Q2 earnings season is upon us with Alcoa officially kicking it off on Monday. For the S&P 500, analysts are predicting a 14% earnings growth rate and 11% revenue growth. Interestingly, despite rising commodity prices and weak economic data in the last quarter, companies continue to paint a positive earnings picture and very few estimates have been revised. From what I’m hearing, I expect investor reactions to mirror the Q1 season. By that I mean forecasting and guidance will dictate market moves more than stated Q2 results.

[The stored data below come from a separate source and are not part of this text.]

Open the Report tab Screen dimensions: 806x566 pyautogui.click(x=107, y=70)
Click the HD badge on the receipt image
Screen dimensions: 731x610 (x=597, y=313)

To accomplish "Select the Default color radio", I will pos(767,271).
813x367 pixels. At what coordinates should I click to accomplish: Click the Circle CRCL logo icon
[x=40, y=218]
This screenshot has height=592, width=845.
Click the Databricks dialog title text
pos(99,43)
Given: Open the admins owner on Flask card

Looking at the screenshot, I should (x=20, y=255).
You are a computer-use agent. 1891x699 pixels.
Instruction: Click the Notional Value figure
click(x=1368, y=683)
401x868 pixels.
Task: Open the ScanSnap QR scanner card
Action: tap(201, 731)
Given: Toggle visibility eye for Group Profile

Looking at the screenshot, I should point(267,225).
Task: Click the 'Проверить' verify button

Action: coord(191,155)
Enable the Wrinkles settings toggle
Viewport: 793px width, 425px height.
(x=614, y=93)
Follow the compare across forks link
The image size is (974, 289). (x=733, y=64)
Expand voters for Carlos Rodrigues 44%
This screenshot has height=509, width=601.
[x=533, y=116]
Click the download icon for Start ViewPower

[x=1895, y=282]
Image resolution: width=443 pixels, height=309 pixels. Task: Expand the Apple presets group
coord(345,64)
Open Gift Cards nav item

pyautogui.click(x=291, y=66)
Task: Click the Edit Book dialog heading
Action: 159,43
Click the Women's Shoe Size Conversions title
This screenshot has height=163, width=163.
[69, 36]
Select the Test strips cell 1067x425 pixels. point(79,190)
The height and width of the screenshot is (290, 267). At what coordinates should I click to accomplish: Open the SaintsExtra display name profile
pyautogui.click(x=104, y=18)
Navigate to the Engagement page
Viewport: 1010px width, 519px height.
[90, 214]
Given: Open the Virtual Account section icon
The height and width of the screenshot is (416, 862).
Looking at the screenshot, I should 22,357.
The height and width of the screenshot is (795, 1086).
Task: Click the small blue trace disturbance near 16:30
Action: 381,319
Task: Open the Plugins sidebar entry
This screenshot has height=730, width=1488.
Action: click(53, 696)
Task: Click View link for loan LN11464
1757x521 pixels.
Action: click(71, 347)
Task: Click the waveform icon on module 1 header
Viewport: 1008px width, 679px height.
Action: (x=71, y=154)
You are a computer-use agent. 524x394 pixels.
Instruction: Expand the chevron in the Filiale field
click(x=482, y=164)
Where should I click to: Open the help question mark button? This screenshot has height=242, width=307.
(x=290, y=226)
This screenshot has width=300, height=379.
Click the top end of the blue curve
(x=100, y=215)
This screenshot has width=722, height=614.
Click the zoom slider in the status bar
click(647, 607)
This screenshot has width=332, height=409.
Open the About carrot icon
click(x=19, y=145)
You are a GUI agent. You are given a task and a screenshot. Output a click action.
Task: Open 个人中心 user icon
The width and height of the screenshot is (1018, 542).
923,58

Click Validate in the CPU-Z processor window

Last quarter was the first earnings season in a long while where stocks soared or struggled in the market on earnings day based on their own merits. Previously, stocks were so correlated to one another that it almost didn’t matter what companies were saying. Macro events always trumped and had the most influence over trading. I think it’s a good sign that investors are starting to look at fundamentals again and this new attitude (assuming it holds true this reporting season) should be beneficial to those companies with differentiating stories. The caveat is that macro events (Greek defaults, Chinese inflation, etc) are still top of mind on the Street, so any big world news will have an effect on individual stocks and markets overall.
Bottom line? Investors want to know that all the media hype about a slowing economy is wrong and will be looking for companies to demonstrate that to them. I think we are all a little desperate for some good news after Spring’s weak economic showing. Thursday’s near 100 point gain driven by the better-than-expected ADP Employment report is a good example of this. The ADP data is typically used as a directional indicator for the official monthly non-farm payrolls/unemployment report which comes out on Friday, but it doesn’t always have such market moving power. I suspect positive outlooks from companies will have similar effects.